--- Task goal ---
The answer must consist of every line from the entries that holds the word "agent".

[Collected data]
-=-=-=-=-
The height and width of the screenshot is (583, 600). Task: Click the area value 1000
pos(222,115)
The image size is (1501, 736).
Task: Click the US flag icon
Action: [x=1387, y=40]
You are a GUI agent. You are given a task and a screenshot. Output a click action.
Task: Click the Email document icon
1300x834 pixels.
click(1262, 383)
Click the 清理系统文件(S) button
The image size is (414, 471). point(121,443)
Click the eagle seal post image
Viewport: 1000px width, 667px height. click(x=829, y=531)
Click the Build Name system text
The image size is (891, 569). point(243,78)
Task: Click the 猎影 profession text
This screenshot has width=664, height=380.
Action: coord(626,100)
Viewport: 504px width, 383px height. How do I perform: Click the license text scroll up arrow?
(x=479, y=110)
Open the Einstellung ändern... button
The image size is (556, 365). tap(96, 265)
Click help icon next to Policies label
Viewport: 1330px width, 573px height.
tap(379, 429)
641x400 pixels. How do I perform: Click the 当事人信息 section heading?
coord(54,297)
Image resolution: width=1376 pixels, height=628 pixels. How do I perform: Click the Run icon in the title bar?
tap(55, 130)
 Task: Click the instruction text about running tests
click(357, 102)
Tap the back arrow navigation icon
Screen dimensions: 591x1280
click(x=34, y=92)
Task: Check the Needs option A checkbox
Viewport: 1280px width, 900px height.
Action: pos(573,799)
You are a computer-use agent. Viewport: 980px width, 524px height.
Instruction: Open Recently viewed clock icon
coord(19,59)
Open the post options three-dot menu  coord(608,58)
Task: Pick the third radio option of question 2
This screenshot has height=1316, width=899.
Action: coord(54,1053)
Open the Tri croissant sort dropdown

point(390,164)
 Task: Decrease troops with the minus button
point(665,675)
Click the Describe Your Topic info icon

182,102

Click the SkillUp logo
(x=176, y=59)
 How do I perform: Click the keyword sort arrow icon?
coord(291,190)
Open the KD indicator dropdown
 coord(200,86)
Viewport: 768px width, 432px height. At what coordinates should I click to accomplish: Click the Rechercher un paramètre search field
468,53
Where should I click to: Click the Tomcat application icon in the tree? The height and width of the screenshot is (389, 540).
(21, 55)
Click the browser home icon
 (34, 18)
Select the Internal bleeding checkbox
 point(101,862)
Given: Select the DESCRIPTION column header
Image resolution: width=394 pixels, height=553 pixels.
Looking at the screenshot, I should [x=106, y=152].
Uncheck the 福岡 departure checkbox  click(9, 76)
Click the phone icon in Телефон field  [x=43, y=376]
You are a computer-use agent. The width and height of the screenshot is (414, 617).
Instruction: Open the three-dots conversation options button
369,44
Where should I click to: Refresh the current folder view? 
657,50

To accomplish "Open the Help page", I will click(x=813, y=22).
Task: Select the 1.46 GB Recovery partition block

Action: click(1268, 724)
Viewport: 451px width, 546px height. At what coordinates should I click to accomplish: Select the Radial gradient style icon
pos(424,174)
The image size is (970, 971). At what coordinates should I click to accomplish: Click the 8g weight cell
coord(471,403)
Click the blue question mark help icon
-=-=-=-=-
--- Exercise output ---
You are a GUI agent. You are given a task and a screenshot. Output a click action.
You are a computer-use agent. Viewport: 980px width, 524px height.
You are a computer-use agent. The width and height of the screenshot is (414, 617).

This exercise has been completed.